## Working data

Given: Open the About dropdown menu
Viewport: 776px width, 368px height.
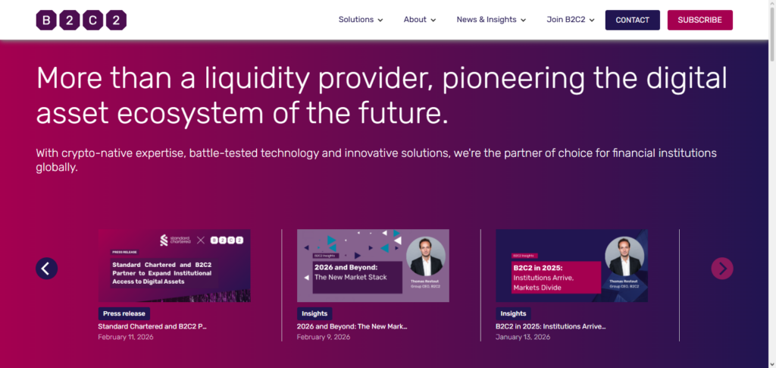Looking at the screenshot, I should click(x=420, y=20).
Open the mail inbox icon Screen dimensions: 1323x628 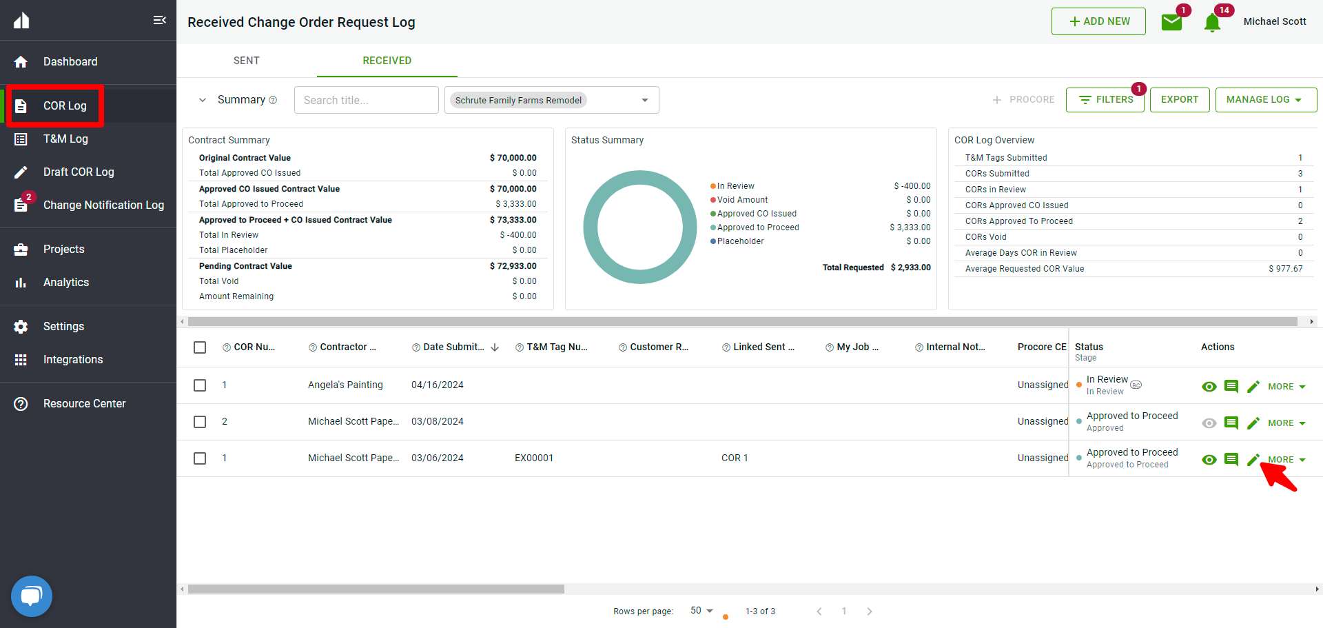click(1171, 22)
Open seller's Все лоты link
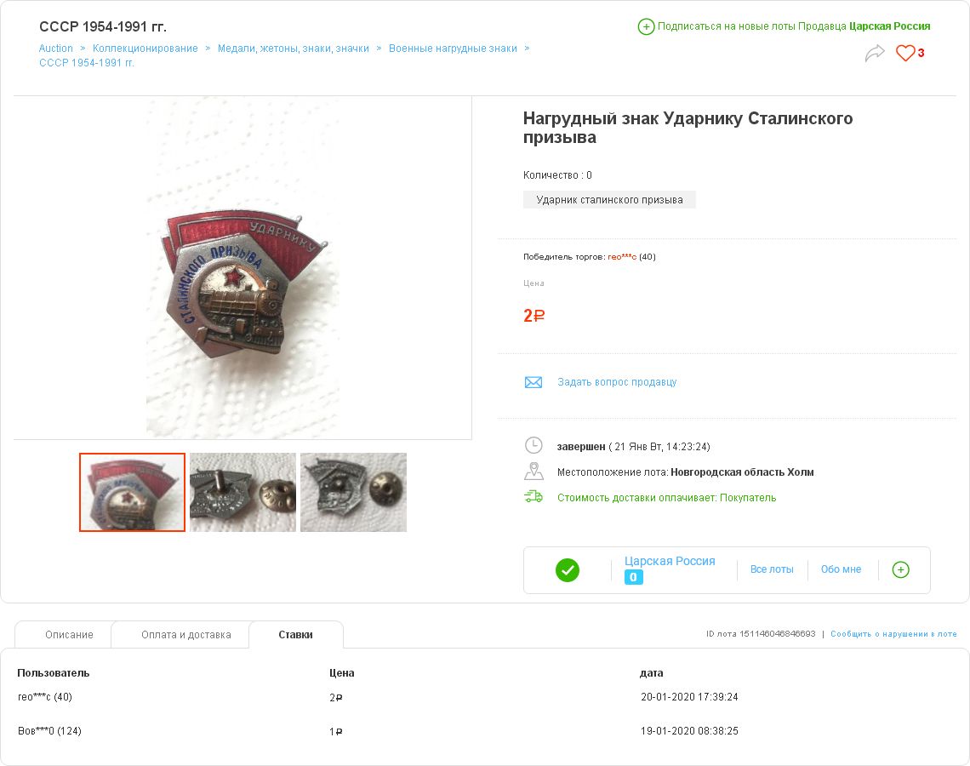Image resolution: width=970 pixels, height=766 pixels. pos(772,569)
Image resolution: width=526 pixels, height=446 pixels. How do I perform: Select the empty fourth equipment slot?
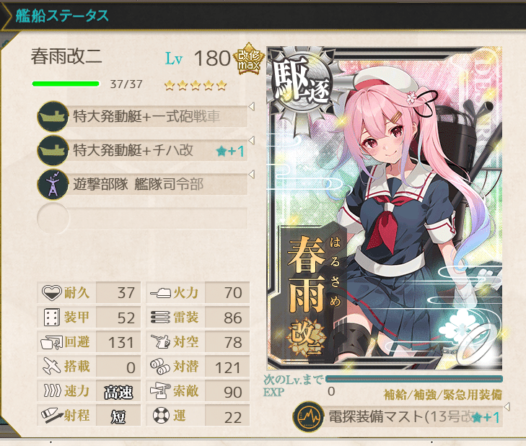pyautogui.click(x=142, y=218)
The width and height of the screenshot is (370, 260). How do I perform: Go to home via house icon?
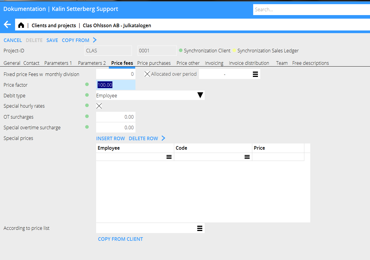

## Goal of the exercise
Copy out the records word for word, from the line with "Open seller's Все лоты link" through the end of the records, and leave out the pictures.

## Completed task
Open seller's Все лоты link
Image resolution: width=970 pixels, height=766 pixels. pos(772,569)
Image resolution: width=526 pixels, height=446 pixels. How do I perform: Select the empty fourth equipment slot?
pyautogui.click(x=142, y=218)
The width and height of the screenshot is (370, 260). How do I perform: Go to home via house icon?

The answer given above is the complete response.